This is reflected in the regulatory burden placed on the nuclear industry, which is geared towards an “as low as possible” approach, demanding radiation levels to be far below the levels where health effects have been observed (and in many cases below natural background radiation). This has resulted in higher costs, without delivering any additional health benefits, and has resulted in policymakers choosing other, more risky energy sources. More often than not, those alternative energy sources have been fossil fuels, greatly exacerbating the well-known risks posed by air pollution and climate change.

Expanding the use of nuclear energy is essential for solving some of the biggest challenges facing humanity. Nuclear power has already played a major role in avoiding the emission of air pollutants and greenhouse gases, a role that will have to be greatly expanded in the future to ensure global energy supplies are decarbonized by 2050. Nuclear energy will also play a major part in ensuring that the transition to a low-carbon future is done in an equitable fashion, providing people across the world with a high-powered and sustainable future.

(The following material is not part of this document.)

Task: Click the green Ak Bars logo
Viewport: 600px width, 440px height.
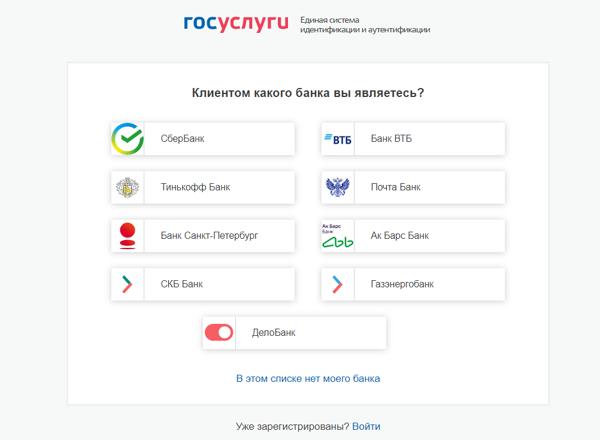Action: click(x=337, y=235)
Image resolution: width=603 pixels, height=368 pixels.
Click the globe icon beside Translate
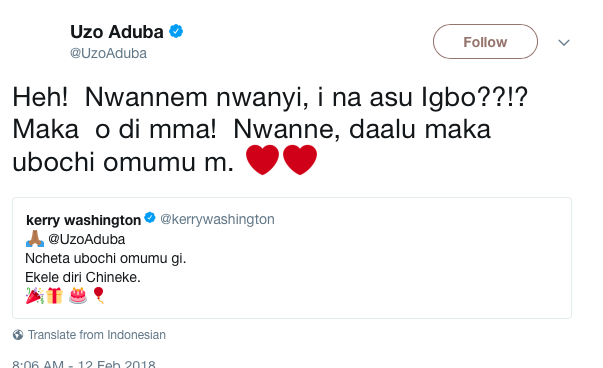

In order to fully unlock the potential of the atom, it is crucial that the gap between perceived and actual risks is addressed. The window of opportunity to act on climate change and other global challenges is closing fast – we must not delay increasing the contribution of nuclear energy on the grounds of myths and misconceptions.

Therefore, World Nuclear Association calls upon policymakers and regulators to adopt an all-hazards approach, where different risks associated with energy producing technologies are placed in perspective and the appropriate context, and examined in line with the latest scientific evidence. Policymakers and regulators must ensure that their decisions regarding radiation protection do not create greater risks elsewhere. This include the recalibration of existing regulations regarding nuclear power and radiation, weighing the cost of regulatory measures against the societal benefits provided by nuclear energy.